米資産運用会社Ark Investのキャシー・ウッドCEOは、米雇用指標が弱含んでも実体経済は大きく崩れていないとの見方を示し、ビットコインとステーブルコインが今後の受益資産になり得ると述べた。生産性向上やAI導入の進展に加え、物価鈍化や原油安の可能性も強気判断の根拠に挙げた。
10日、CoinPostが報じた。ウッド氏は、足元の米雇用指標について「表面的には弱く見えるが、実体経済はそれほど悪くない」と指摘。単純な景気減速シグナルとしてではなく、経済構造の変化と合わせて見るべきだとの認識を示した。
ウッド氏は、7日に公表された米雇用指標を踏まえ、生産性の改善と技術導入が同時に進んでいる点を重視した。数字だけを見れば景気減速を示すように映る一方で、企業の投資や技術実装の動きは別のシグナルを発しているという。
財政面では、米財政赤字の対GDP比が5.6%と、1980年代初頭のレーガノミクス期と同水準にあると指摘した。その上で、Ark Investの想定通りに生産性向上と技術導入が加速すれば、この比率は年末までに5%近くまで低下する可能性があるとした。一方で、多くの予測機関はこうした見通しに懐疑的だとも付け加えた。
設備投資も強気の材料に挙げた。ウッド氏は、現在の設備投資が過去30年のレンジを上回っているとし、市場でくすぶるAIバブル懸念は行き過ぎだとの見方を示した。

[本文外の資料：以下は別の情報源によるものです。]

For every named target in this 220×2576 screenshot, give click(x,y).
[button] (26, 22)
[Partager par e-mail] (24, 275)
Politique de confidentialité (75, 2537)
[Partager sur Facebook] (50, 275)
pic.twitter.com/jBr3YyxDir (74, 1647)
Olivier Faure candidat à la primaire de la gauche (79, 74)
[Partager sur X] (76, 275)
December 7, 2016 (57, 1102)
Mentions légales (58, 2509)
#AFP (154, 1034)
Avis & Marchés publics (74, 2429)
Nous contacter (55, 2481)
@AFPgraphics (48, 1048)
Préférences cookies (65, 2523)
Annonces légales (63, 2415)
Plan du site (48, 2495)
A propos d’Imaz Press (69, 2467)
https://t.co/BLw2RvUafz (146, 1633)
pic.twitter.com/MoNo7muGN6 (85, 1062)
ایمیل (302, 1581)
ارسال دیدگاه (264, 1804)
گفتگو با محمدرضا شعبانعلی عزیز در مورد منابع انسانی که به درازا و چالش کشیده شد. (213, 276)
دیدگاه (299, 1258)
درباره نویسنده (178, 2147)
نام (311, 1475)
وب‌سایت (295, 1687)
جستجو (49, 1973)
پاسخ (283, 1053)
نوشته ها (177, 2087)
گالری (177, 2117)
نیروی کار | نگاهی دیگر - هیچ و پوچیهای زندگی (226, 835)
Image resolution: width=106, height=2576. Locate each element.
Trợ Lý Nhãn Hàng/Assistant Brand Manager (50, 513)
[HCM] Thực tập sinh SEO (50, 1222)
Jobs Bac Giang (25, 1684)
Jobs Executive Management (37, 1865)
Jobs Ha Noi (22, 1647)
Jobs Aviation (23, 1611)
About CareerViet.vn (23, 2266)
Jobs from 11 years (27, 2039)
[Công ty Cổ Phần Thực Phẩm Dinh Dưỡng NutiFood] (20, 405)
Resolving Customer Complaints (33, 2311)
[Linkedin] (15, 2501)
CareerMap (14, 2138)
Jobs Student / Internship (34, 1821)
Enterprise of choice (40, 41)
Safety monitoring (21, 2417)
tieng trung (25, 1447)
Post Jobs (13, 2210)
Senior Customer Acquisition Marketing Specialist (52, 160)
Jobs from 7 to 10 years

物価については、インフレよりもデフレリスクを重視する姿勢を示した。6月の米消費者物価指数(CPI)は前月比マイナス0.4%、生産者物価指数(PPI)は同マイナス0.3%、コア個人消費支出(PCE)物価指数は0.1%にとどまった。ウッド氏は、物価指標の鈍化基調が鮮明になっているとした上で、AIや生産性向上ツールの導入が遅れている企業ほど影響を受けやすいと警告した。
為替と原油の見通しにも言及した。Ark Investは予測市場Kalshiのデータを基に、ドル指数(DXY)が年内に102.6まで上昇する可能性があるとみている。ウッド氏は、海外政府による米国債売却への警戒が高まる局面でも、この見通しは注目に値すると述べた。日本の最近の為替介入についても、ユーロ売り・円買いの性格が強く、ドル売りではなかったと強調した。
原油市場では供給過剰の可能性を指摘した。アラブ首長国連邦(UAE)は5月に石油輸出国機構(OPEC)を脱退し、生産量は過去最高水準に達したという。ウッド氏は、原油価格が大きく下落する可能性があり、世界経済にとってはデフレ方向の追い風になり得るとの見方を示した。
こうしたマクロ認識は、暗号資産の見通しにもつながる。ウッド氏は、金に対するビットコインの比率が再び下げ止まりつつあると評価した。さらに、AIエージェントが決済や取引を自律的に担うエージェント型コマースが広がれば、ビットコインとステーブルコインが最大の受益者になり得ると述べた。
ウッド氏の発言は、単なる価格見通しにとどまらず、デジタル資産の決済インフラとしての役割拡大を見据えたものといえる。ビットコインを価値保存手段、ステーブルコインを取引手段とみる見方が同時に強まる中、今後は米物価の動向やドル高、原油価格の変動に加え、AIベースのコマース拡大が暗号資産市場に与える影響が注目点となりそうだ。